22 On parle ici d’une pluralité « virtuellement produite », dans la mesure où l’introduction de règles d’engagement (grammaire naturelle) ou de distanciation (grammaire publique) dans les pratiques productives reste commandée, du point de vue de ses initiateurs, par une perspective exclusivement réaliste. L’autonomie acquise par les travailleurs est donc en grande partie virtuelle, puisqu’elle se présente comme une délégation de responsabilité qui n’est pas accompagnée d’une délégation de pouvoir (en l’occurrence, d’une capacité à relativiser certaines règles de réalisme). De ce fait, cette « autonomie » est moins productrice d’une incertitude pratique (sur le modèle des activités prudentielles) que d’une forme de vie contrainte.
23 Il est vrai que même dans les métiers les plus industriels, l’incertitude pratique n’est jamais totalement supprimable (Dodier, 1995). De ce point de vue, c’est beaucoup plus une question de degré d’autonomie au travail qui oppose métiers les plus industriels et activités les plus prudentielles. Plus exactement, c’est la question de savoir si l’incertitude pratique est comprise dans la définition de l’activité. C’est la question de savoir, en d’autres termes, si l’incertitude pratique est une dimension légitime de l’activité.
24 D’autres formes pathologiques seraient celles qui réduiraient au minimum l’accès des journalistes à une autre grammaire que la grammaire naturelle ou que la grammaire publique.
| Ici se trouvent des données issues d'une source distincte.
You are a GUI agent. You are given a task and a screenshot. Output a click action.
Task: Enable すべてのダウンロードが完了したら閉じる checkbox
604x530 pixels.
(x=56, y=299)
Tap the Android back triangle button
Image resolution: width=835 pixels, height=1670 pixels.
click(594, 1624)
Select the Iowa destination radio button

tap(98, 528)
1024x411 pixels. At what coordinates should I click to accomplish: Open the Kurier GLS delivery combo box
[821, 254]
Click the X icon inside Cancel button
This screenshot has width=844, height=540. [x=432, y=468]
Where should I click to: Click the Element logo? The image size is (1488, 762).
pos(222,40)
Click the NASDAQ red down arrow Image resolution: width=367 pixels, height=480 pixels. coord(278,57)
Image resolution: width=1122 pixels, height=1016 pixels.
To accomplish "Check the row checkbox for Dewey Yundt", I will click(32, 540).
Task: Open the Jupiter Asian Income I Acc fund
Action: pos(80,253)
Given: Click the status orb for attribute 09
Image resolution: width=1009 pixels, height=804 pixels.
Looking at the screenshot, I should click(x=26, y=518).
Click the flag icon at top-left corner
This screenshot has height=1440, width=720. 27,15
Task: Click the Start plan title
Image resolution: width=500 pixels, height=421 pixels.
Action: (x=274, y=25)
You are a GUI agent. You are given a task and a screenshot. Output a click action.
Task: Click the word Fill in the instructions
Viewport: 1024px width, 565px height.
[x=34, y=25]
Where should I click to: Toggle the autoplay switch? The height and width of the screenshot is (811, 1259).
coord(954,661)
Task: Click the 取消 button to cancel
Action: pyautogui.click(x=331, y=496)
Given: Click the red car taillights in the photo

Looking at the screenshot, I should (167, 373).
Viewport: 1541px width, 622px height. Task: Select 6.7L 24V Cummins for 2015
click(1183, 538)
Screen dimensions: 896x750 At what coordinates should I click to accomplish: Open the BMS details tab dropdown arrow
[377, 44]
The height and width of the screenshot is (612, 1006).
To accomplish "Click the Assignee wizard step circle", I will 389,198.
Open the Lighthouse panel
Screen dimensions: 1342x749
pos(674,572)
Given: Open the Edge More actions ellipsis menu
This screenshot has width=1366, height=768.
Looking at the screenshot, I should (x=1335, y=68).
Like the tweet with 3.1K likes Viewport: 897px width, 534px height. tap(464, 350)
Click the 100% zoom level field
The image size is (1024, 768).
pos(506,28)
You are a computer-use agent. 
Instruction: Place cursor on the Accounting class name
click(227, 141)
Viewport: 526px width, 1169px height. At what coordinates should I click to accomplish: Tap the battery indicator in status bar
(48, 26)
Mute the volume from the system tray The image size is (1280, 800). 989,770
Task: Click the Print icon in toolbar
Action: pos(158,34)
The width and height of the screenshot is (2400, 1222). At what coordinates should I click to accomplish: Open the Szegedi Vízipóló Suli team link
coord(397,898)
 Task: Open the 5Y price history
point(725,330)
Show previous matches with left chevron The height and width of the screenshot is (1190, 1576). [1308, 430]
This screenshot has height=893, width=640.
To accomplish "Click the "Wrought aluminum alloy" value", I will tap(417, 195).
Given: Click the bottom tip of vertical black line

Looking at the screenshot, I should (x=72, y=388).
Ces cas, intéressants à imaginer pour réfléchir a contrario sur le pluralisme grammatical à l’œuvre dans l’activité journalistique (Lemieux, 2000, p. 182), semblent assez théoriques, du fait de l’importance prise dans le journalisme moderne par la dimension industrielle-laquelle implique un ancrage fort des pratiques dans la grammaire du réalisme.
25 On peut penser ici à certains journaux de collectivités territoriales ou d’entreprise qui respectent si peu la grammaire publique que la plupart des contemporains (et les concepteurs mêmes des journaux en question) sont incapables d’y voir un travail « journalistique » authentique, qualifiant plutôt cette production de travail de « communication ».
26 Voir l’introduction générale.
27 On entend par là le fait qu’un individu qui aperçoit, dans son environnement, une raison de s’auto-contraindre qui lui permet de réaliser la limite de son action, passe outre néanmoins et ne s’auto-contraint pas (Lemieux, 2009, p. 147-149).
28 On peut renvoyer par exemple aux attitudes adoptées par certains agents, des caisses d’allocations familiales face à certains usagers en détresse (Dubois, 1999).
29 Ce type de renversement doit constituer, pour le chercheur, une invitation à ne jamais réifier la réalité sociale. Car si, comme on l’a dit plus haut, les capacités d’un individu seul à s’opposer aux réformes de sa pratique qu’impose sa hiérarchie sont des plus limitées dans un univers industriel comme l’entreprise de presse, il n’en va pas de même des capacités collectives des individus, au travail dans ces mêmes univers.
30 Voir par exemple la façon dont l’introduction de bureaux paysagés au Monde y a rendu les pratiques plus « réalistes » (Lemieux, 2000, p. 156).
31 31. Voir, dans cet ouvrage, les remarques de Motoko Tsurumaki (chapitre 2) sur les effets qu’ont l’isolement physique des faits-diversiers dans certaines rédaction et, au contraire, leur « mélange » avec les autres types de journalistes, dans d'autres.
32 Voir notamment Ruellan et Thierry (1998).
33 Voir, dans cette perspective, la comparaison opérée par Franck Esser (1998) sur le fonctionnement de quotidiens régionaux allemands et anglais, en rapport avec la façon dont sont matériellement organisées leurs rédactions respectives. Sur les chances d’agir que fournissent, en télévision, certains dispositifs matériels et organisationnels, voir Lemieux (2000, p. 247-279).
34 C’est précisément sur ce dernier point, comme le souligne Philippe Riutort (chapitre 4), que la trajectoire biographique de l’individu joue un rôle explicatif.